Microsoft is constantly complementing the development of various fields through .NET Core, truly realizing the cross-platform of a language and part of its opensource commitment. .NET for Apache Spark gives you APIs for using Apache Spark from C# and F#. With the .NET APIs you can access all aspects of Apache Spark including Spark SQL, for working with structured data, and Spark Streaming. Let's learn a bit more around this.
What is .NET for Apache Spark?
We all know that Spark is a popular open source distributed processing engine suitable for the analysis of large data sets (usually terabytes). Spark can be used to process batch data, real-time streaming, machine learning, and instant query.
Processing tasks are distributed on a cluster of nodes, and data is cached in memory to reduce computing time. So far, Spark has been accessible through Scala, Java, Python and R, but not through .NET.
And .NET for Apache Spark is designed to enable .NET developers to access Apache®Spark™ across all Spark APIs.
.NET for Apache Spark provides high-performance APIs for C# and F# to operate Spark. Using this .NET API, you can access all the features of Apache Spark, including SparkSQL, DataFrames, streams, MLLib, and more. .NET for Apache Spark allows you to reuse all the knowledge, skills, code, and libraries that you already have as a .NET developer.
C#/F# language binding to Spark will be written into a new Spark interaction layer, which provides easier scalability. The writing of this new Spark interaction layer takes into account the best practices of language extension and is optimized for interaction and performance. In the long run, this scalability can be used to add support for other languages in Spark.
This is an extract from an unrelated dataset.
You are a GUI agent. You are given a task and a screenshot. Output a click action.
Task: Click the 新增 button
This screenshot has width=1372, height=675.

.NET for Apache Spark complies with the .NET Standard 2.0 standard and can be used on Linux, MacOS and Windows. Official website address: https://dotnet.microsoft.com/apps/data/spark
Quick start .NET for Apache Spark
In this section, we will show how to use .NET Core to run .NET for Apache Spark applications on Windows. Before you start using .NET for Apache Spark, you really need to install some things, such as: .NET Core 2.1 SDK | Visual Studio 2019 | Java 1.8 | Apache Spark 2.4.x. Specific steps can refer to these steps to start .net for Apache Spark . Once installed, you can start writing Spark applications in .NET in three simple steps. In our first .NET Spark application, we will write a basic Spark pipeline that will count the number of occurrences of each word in a text segment.
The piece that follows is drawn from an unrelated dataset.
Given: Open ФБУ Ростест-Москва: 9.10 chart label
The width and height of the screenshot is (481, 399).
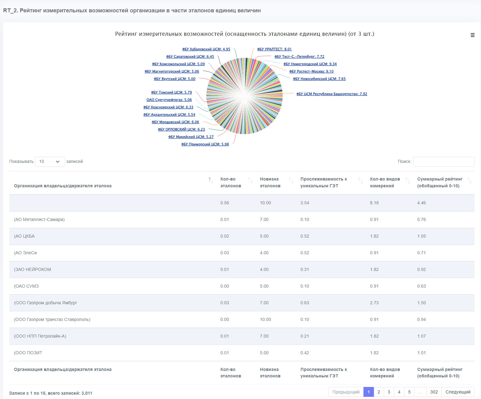Looking at the screenshot, I should click(311, 71).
// 1. Create a Spark session var spark = SparkSession .Builder() .AppName("word_count_sample") .GetOrCreate(); // 2. Create a DataFrame DataFrame dataFrame = spark.Read().Text("input.txt"); // 3. Manipulate and view data var words = dataFrame.Select(Split(dataFrame["value"], " ").Alias("words")); words.Select(Explode(words["words"]) .Alias("word")) .GroupBy("word") .Count() .Show();
Features of .NET For Apache Spark
Can use C# or F# for Apache Spark development
.NET for Apache Spark provides you with APIs that use C# and F# to operate Apache Spark. Using these .NET APIs, you can access all the features of Apache Spark, including Spark SQL, for processing structured data and Spark streaming.
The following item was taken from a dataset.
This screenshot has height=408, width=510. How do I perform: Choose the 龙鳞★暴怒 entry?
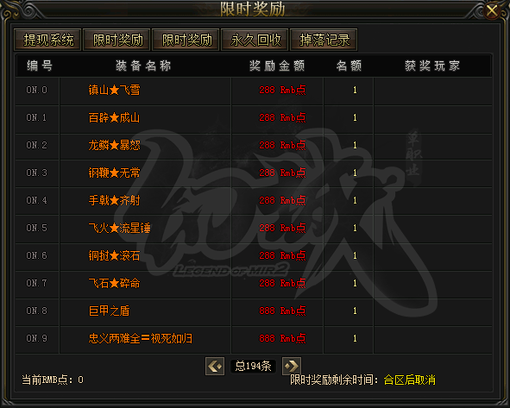[x=114, y=145]
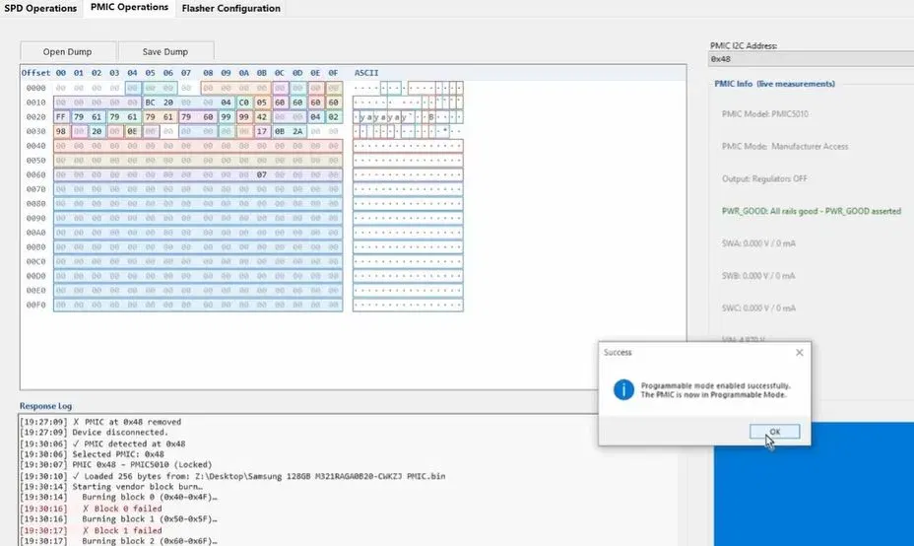
Task: Switch to the SPD Operations tab
Action: 40,8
The first version of .NET for Apache Spark performed very well in the popular TPC-H benchmark performance test. The TPC-H benchmark performance test consists of a set of business-oriented queries. The following figure shows the performance comparison of .NET Core, Python and Scala on the TPC-H query set.
The above chart shows the performance comparison of each query of .NET for Apache Spark compared to Python and Scala. NET for Apache Spark performs well on Python and Scala. In addition, in situations where UDF performance is critical, such as query 1, the transfer of 3B rows of non-string data between JVM and CLR.NET is 2 times faster than Python. Equally important, this is the first preview version of .NET for Apache Spark, and our goal is to further invest in improvements and benchmark performance (for example, Arrow optimization). You can follow our instructions to benchmark this on our GitHub repository.
Image Source: Microsoft
Image Source: Microsoft
Leverage the .NET ecosystem
.NET For Apache Spark allows you to reuse all the knowledge, skills, code, and libraries that you already have as a .NET developer.
Your data processing code can also take advantage of the large library ecosystem available to .NET developers, such as Newtonsoft.Json, ML.NET, MathNet.NDigics, NodaTime, etc.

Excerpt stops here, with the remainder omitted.